**Listed records:**
________________

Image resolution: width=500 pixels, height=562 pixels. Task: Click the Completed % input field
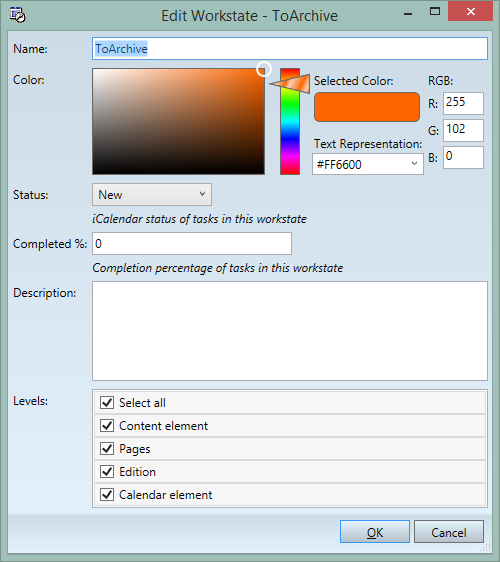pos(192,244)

________________

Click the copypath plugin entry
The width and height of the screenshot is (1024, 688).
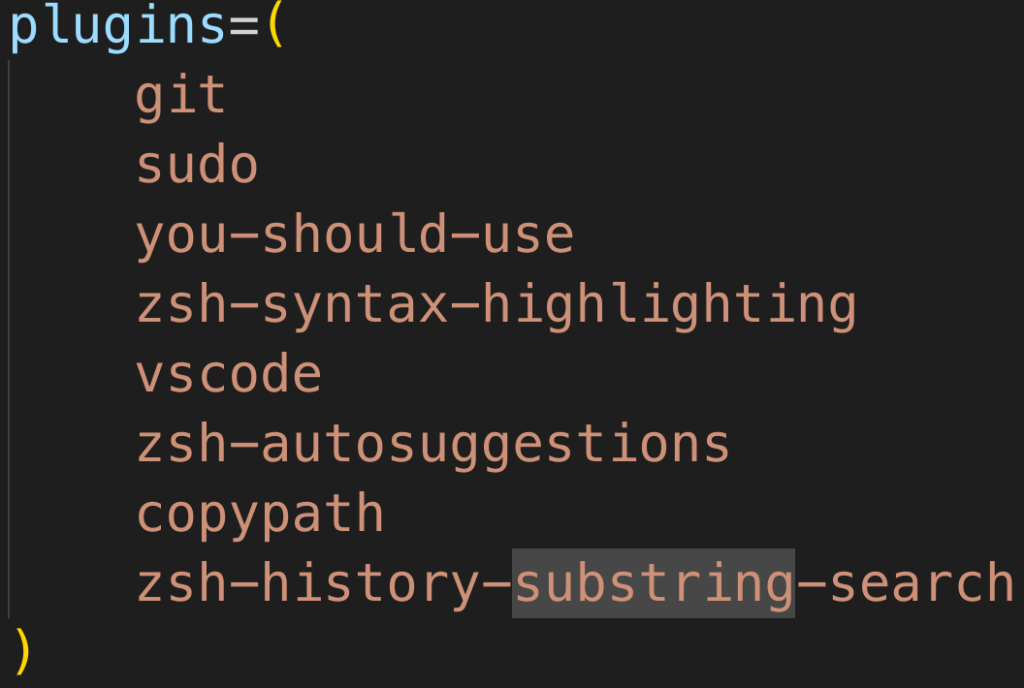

________________

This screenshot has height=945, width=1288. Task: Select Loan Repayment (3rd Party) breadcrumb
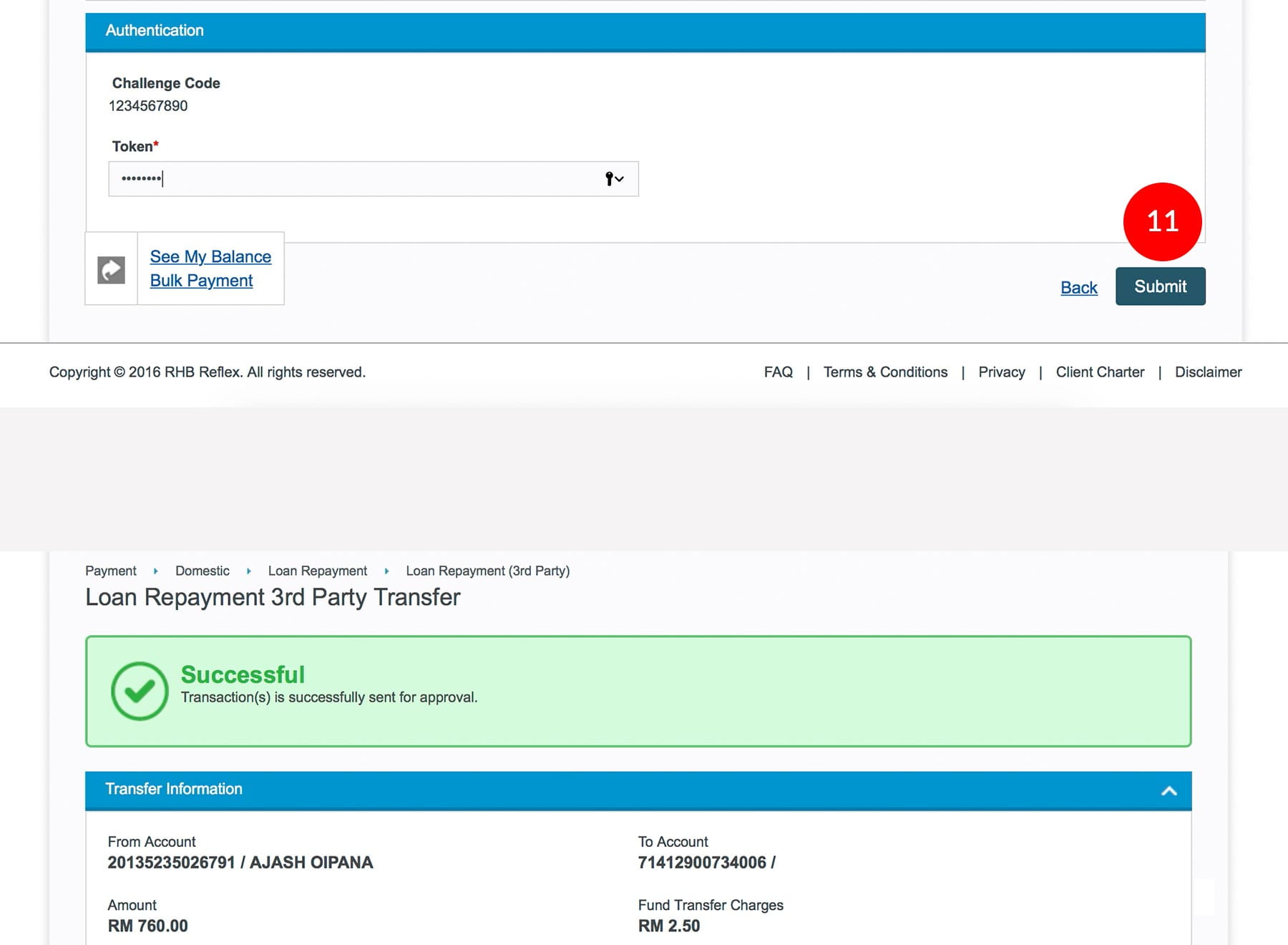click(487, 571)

________________

**Goal of the exercise:** What are the lines, exactly as written above, from the line with "Click the copypath plugin entry" to the line with "The width and", both included? Output only those.

**Task answer:**
Click the copypath plugin entry
The width and height of the screenshot is (1024, 688).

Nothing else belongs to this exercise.